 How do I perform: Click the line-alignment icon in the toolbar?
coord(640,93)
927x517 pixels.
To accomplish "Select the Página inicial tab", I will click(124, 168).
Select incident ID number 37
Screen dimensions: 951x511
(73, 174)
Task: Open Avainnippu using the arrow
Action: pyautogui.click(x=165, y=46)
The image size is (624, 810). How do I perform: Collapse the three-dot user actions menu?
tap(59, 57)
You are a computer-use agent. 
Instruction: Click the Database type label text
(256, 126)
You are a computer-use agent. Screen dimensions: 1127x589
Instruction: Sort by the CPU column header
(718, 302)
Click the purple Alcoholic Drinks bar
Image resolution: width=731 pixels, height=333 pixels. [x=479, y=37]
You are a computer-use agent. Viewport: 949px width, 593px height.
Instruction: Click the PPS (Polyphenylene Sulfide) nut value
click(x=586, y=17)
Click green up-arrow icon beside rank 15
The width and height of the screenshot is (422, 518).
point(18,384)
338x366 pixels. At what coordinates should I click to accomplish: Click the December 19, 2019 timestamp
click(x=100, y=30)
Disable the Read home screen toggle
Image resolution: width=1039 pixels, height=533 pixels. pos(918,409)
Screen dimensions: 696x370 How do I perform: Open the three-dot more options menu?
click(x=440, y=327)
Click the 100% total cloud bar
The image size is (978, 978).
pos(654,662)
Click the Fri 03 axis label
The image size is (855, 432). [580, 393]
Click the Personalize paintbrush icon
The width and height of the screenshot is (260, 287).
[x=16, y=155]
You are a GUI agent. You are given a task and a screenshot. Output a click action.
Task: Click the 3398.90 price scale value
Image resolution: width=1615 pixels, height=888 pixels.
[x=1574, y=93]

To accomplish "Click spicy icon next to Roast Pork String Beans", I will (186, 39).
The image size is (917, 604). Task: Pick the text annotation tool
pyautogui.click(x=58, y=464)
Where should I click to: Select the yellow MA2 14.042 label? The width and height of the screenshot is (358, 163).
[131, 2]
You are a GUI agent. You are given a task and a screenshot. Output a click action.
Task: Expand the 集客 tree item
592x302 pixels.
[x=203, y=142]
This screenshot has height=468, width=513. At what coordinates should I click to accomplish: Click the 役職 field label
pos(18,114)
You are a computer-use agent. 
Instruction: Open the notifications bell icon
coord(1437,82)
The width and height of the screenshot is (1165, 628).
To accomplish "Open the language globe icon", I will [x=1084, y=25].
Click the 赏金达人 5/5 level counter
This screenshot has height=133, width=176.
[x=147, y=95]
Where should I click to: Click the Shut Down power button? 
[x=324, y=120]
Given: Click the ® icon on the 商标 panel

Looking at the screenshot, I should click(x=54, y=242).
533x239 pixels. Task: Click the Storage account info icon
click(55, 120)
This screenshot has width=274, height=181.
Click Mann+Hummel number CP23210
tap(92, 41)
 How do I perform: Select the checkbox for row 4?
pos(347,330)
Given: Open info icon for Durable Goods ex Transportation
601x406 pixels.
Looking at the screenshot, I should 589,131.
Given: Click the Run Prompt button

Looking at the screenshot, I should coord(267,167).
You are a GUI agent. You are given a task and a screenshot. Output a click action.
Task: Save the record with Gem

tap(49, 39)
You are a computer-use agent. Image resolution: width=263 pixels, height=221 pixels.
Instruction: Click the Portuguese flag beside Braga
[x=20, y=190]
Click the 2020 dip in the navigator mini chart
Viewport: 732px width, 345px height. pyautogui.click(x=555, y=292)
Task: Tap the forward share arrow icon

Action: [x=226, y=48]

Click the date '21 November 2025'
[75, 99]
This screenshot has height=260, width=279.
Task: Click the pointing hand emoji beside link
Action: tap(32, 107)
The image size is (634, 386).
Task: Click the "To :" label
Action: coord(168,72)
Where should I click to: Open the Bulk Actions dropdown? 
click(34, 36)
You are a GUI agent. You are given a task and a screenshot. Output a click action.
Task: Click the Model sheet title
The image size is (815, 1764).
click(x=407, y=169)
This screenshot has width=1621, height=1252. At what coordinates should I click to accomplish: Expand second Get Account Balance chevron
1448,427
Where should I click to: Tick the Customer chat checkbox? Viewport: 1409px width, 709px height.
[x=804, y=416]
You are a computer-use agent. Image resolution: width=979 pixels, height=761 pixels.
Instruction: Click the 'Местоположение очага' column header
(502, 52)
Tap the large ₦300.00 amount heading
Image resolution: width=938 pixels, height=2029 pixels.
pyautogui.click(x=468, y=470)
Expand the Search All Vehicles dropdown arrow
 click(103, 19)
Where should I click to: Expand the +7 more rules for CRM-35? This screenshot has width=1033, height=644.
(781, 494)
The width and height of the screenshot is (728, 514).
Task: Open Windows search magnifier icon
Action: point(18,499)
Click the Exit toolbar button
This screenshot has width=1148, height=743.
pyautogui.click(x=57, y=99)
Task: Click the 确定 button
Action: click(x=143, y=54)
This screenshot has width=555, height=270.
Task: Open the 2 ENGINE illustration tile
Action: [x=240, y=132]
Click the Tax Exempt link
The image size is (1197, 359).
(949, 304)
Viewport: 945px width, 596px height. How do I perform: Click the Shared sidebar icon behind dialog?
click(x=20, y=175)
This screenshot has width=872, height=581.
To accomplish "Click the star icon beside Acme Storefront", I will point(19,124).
☆ ☆ ☆
From the listing above, collect every line that mentions the word "will".

To accomplish "Select the Página inicial tab", I will click(124, 168).
To accomplish "Click spicy icon next to Roast Pork String Beans", I will (186, 39).
To accomplish "Open the language globe icon", I will [x=1084, y=25].
To accomplish "Click the star icon beside Acme Storefront", I will point(19,124).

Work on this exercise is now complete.